Algorithm_mode_padding="RSA/ECB/PKCS1Padding" Provider="BC"

I have heard that ECB can cause patterns in the output. What is the most secure Algorithm, mode and padding for Android at the moment? I will be using this for license files.

Also, what is the best keysize to use when creating a new public and private key?

A: 

ECB isn't advisable in general, but worrying this much about encryption schemes and key sizes is moot if you're using it (presumably) to decrypt files on your device.

If you're decrypting a licence file in your application in order to verify it, then you would need to have the private key embedded in your application. So no matter what key length it is, the user would be able to access it.

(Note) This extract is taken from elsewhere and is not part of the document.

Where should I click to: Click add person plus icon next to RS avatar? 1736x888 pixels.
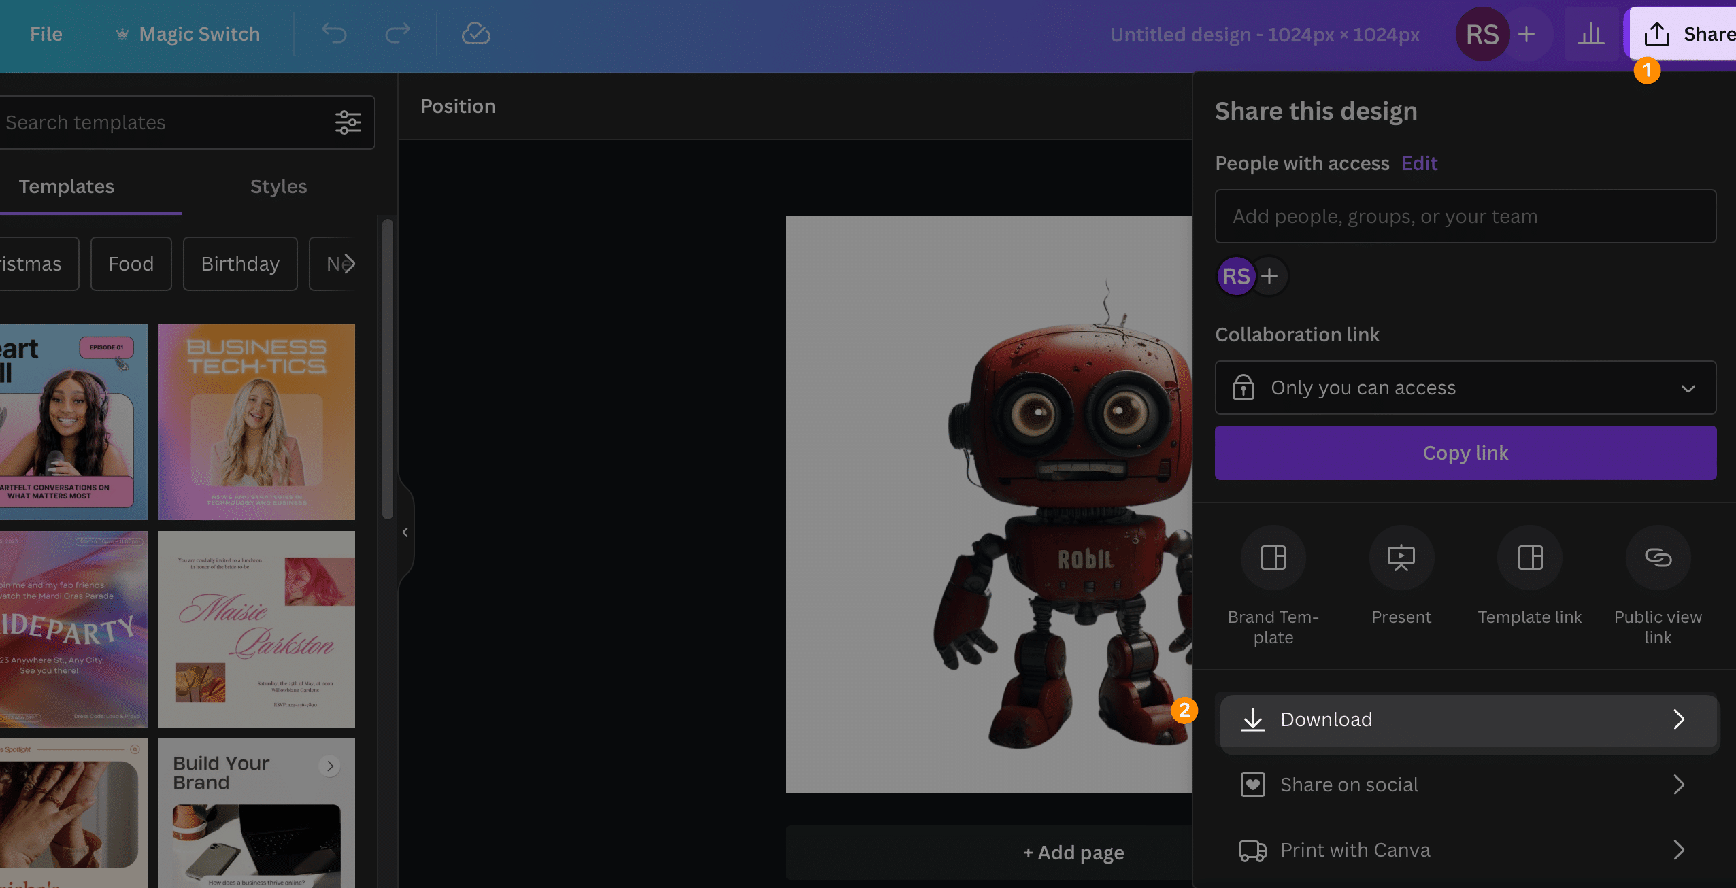coord(1270,275)
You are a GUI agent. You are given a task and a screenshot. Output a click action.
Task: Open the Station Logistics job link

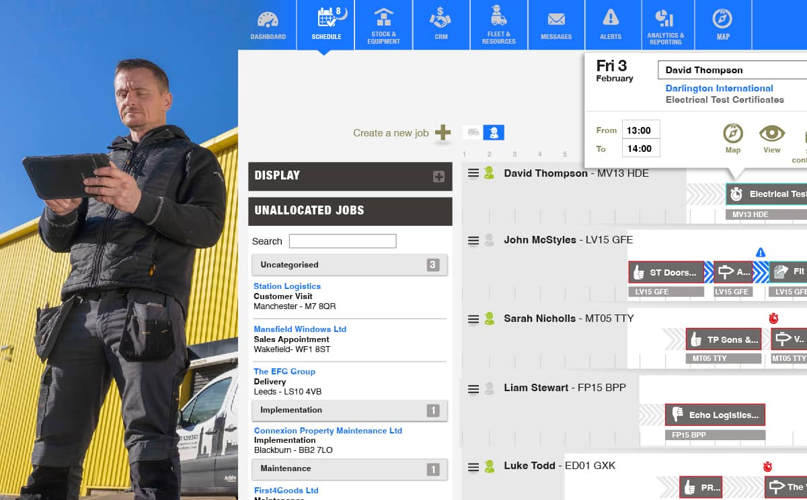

On the other hand, you could retrieve the private key from a server dynamically (or similar), but at that point you may as well just do the decryption/validation all online anyway.

Christopher
What are the alternatives to ECB on Android?
jax
I will only be putting the public key on the device not the private key
jax
Actually, after thinking about it for a while I am actually getting what you mean now. You are saying that they can decrypt the file anyway (because they have the public key or can get it from hacking the software) so the level of encryption does not really matter. The main thing is that they don't have the private key so they can't make their own custom keys anyway. The contents of the file don't matter (the content is not sensitive). It is just that the decryption process needs the private key to generate them.
jax
CBC is the usual alternative to ECB, but it depends on the cipher.If you're only putting the public key on the device, then that's fine -- it's public information. :) But that means you can only *encrypt* information within your application. You need the private key, which remains in your posession to decrypt that info. So I'm not sure whether this is suitable for your scheme.
Christopher
Hi Christoper. Now I am a little confused. I was under the impression that you encrypt with the private key and decrypt with the public key (which gets passed around). That is the way I am currently doing it (and it is working). Can you please give me some advice here?
jax
http://publib.boulder.ibm.com/infocenter/iseries/v5r3/index.jsp?topic=/rzahu/rzahukeypair.htm this say s that your encrypt with private and decrypt with public
jax
That article is about PKI, which I'd guess is more complex than what you want. In public key (asymmetric) cryptography (http://en.wikipedia.org/wiki/Public-key_cryptography), you encrypt with the public key -- anyone can write you a message -- and you decrypt it with the private key.You could ask a separate, more-specific question on the site if you have something in particular you want to do.